Problem with lucene score is thrashing our pagination

We have noticed that sometimes we get duplicated search results after moving to the next page. After investigating this issue we realized that the Lucene scores are changing really fast all the time and that is causing the problem since some results sometimes appear on the previous page and sometimes in the next and sometimes in both. Can you please:

  • Confirm if is this is expected
  • If this is an expected behavior, Can you advise on some workarounds to avoid the problem?
  • If this is not expected, What are the next steps to report and fix the problem?

Customer: MindTouch Inc.
Cluster id: b6353d

Thanks in advance

Cheers,
Manuel.

@Manuel_Sugawara1 I've moved the post to the #elasticsearch topic as this is more specific to the workings of Elasticsearch.

Christian

This is (generally) expected behavior. Lucene scores are influenced by things such as the term and document frequencies. If you are actively indexing data, these frequencies can change and can sometimes be seen as artifacts.

Also, even if the term/doc freqs don't change noticeably, the presence of new documents can affect ranking. E.g. user asks for 0-10, a new document is indexed which would have ranked #10, the user now asks for results 11-20. At this point, the "old" #10 has been bumped to #11 and shows up again.

The best/easiest way to deal with these are to ask for bigger pages and internally buffer the results. So for example, a user generally only searches a few pages before refining their query, so perhaps ask for 0-50 so there are 50 results queued in your app.

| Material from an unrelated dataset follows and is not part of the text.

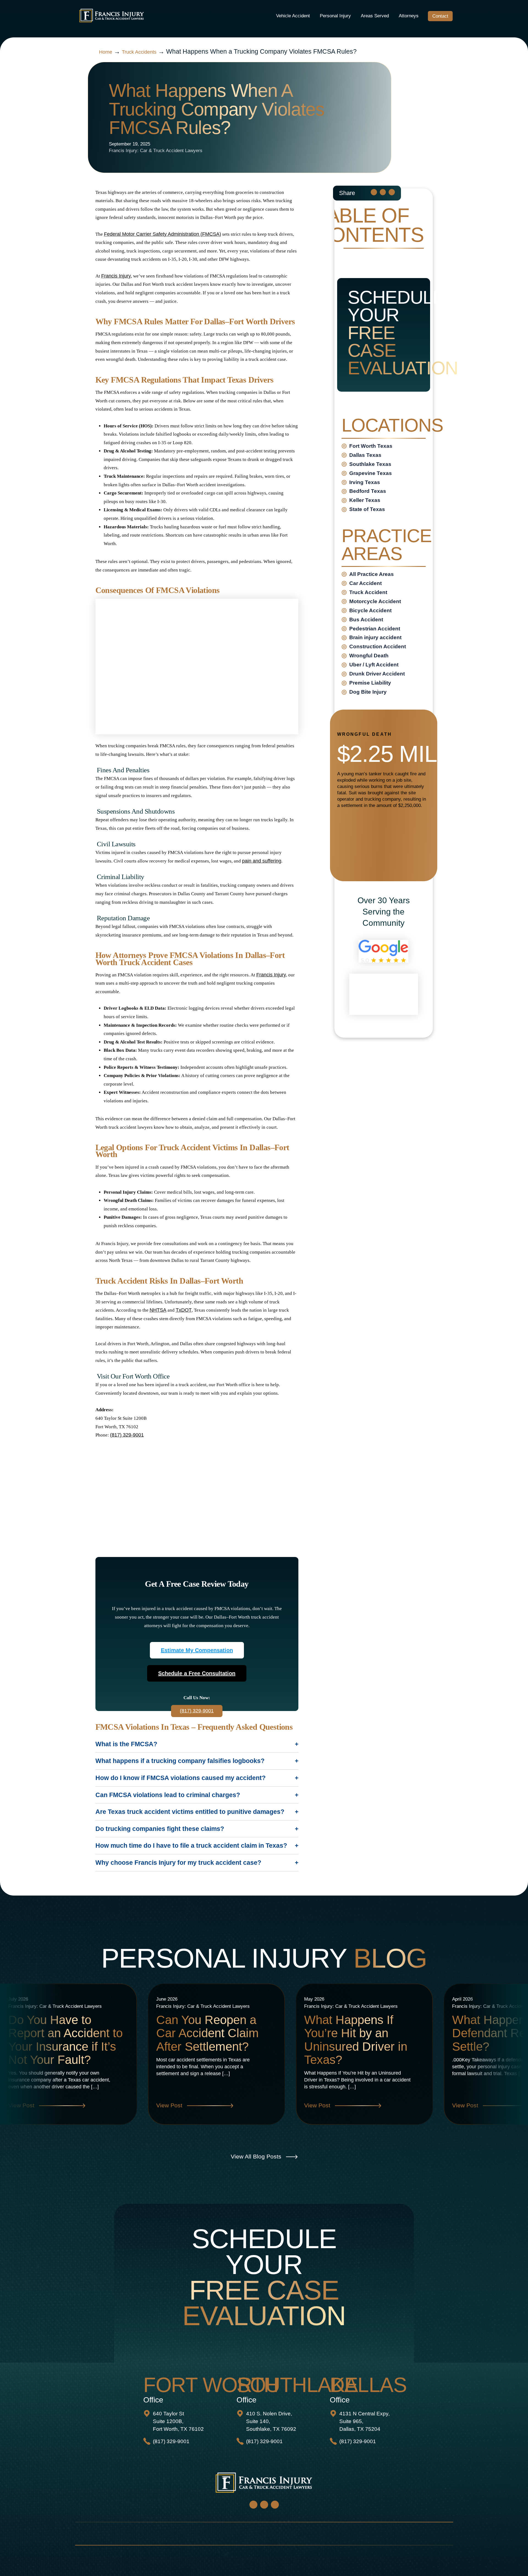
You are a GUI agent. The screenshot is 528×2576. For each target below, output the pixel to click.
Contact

Alternatively, you could use scroll windows to maintain "consistent pagination contexts", but this can be expensive if you have many users executing simultaneous queries. I would avoid this option tbh.

Edit: You could also save the time the "search session" started, then apply filters to only allow documents that were indexed before the session started to prevent new docs from affecting the search. Note that this would require docs to store their creation time, and isn't robust against updates or deletions.

Thanks, totally makes sense.

Cheers,
Manuel.